Monday, July 05, 2004

Czy chcesz pizze?

Tonight’s dinner was pizza. With all the trepidations surrounding the painting job (see post below), I didn’t have the mind nor the muscle to think about food preparation. So I went to a local pizza place to pick up my order (I am the only one in town, in the country probably, who has never in her entire American life (they don’t do pizza delivery in Poland) ordered a pizza delivery; one quick drive will get me a pie fresh from the oven, so why would I opt for a delivery?).

I wore my “Prawa kobiet prawami czlowieka” t-shirt tonight. Most people pick the next clean t-shirt in the stack to throw on. I choose mine deliberately. I wear the Polish one whenever I miss my connections to that country. [the translation of the words is “women’s rights are people’s rights.” The shirt comes from a friend who works at the Center for Women’s Rights in Warsaw and if you knew how incongruous it is to talk of women’s rights in the Polish context, you’d appreciate how much this t-shirt means to me. It is fading considerably from overuse.]

As I claimed my pizza, the young man said to me “ty rozmawiasz po Polsku?” He had a slight American accent, but he was otherwise quite fluent (translation: you speak Polish, don’t you?).

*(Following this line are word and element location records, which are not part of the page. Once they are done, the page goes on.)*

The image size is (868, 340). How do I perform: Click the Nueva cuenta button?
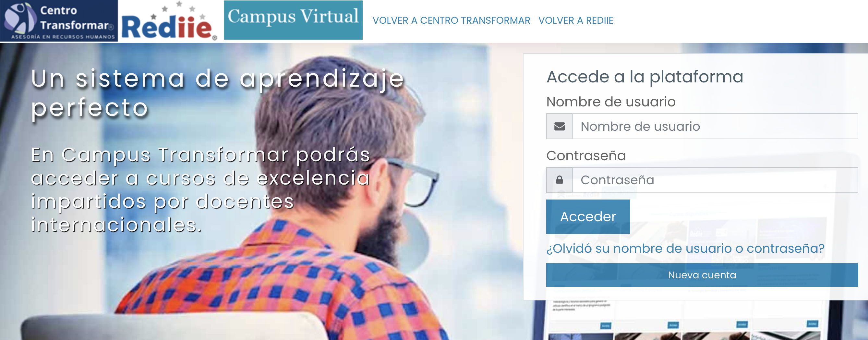tap(702, 275)
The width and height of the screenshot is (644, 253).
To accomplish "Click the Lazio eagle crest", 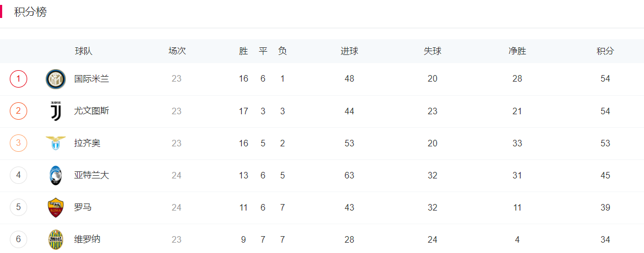I will pos(55,143).
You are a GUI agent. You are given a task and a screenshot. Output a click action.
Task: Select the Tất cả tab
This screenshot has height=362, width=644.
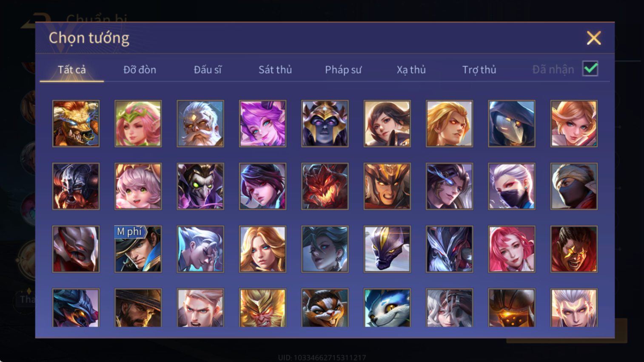(x=72, y=70)
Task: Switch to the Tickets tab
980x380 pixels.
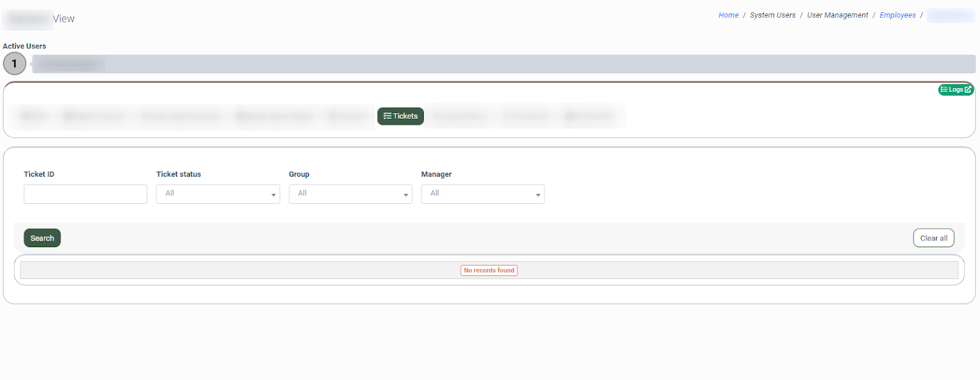Action: click(x=401, y=116)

It turns out that he is a Wisconsin guy who had decided, while in college at UW-Stevens Point, to learn Polish. Eventually, he spent his junior year in Poland. Okay, so he is now dishing out pizza – not a great ad for choosing Polish as you major. But I’m sure he’ll move on to bigger and better things any day now.

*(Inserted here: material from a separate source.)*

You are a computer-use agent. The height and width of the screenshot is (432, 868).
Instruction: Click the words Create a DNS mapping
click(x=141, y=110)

I have, until this day, in my many years in this country, met only two people who had had no connection to Poland but had decided to learn the language nonetheless. Both were sociologists who chose to do research in Poland. This young man today will make it a pack of three who will have deliberately studied Polish.

I asked how it could be that he spoke Polish so well. The language is exceedingly hard for Americans, in part because of the conjugation principles (you conjugate nouns as well as verbs, so that if you say “I sit on top of the table” or “I sit under the table,” the word “table” will take on a different form; this additional grammatical idiosyncrasy drives English speaking people completely nuts). He answered simply “jestem bardzo inteligentny” (=I am very intelligent). Indeed!

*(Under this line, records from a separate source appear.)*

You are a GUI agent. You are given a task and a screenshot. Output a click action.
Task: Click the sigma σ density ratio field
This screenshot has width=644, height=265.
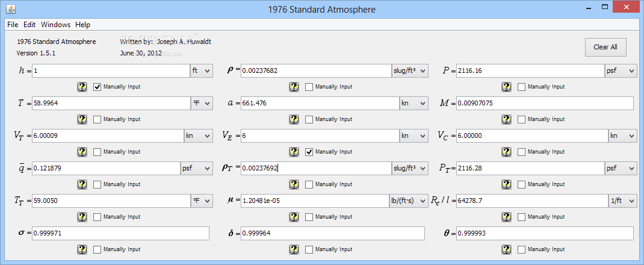120,233
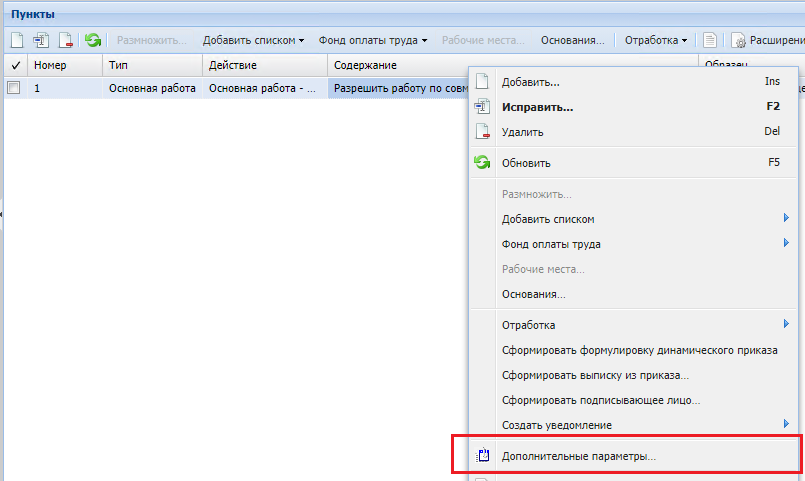Click the Delete item toolbar icon
The image size is (805, 481).
click(65, 41)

This was supposed to be quick and easy

I have been repainting some of the rooms in the house this year. My study got the greenish-yellow treatment this winter and today I attacked a room that is mostly used as a bedroom for visitors (one such person is coming later this week). It hadn’t been painted for more than 15 years and there is an entire area where it looks like someone was systematically checking to see how many footprints could fit in a small space underneath the window.

First step: get a nice creamy-toned paint. I did that back in March (it was to be a Spring Break project).


paint's ready Posted by Hello

Second step: tape the window frames, doors and baseboards. Done yesterday.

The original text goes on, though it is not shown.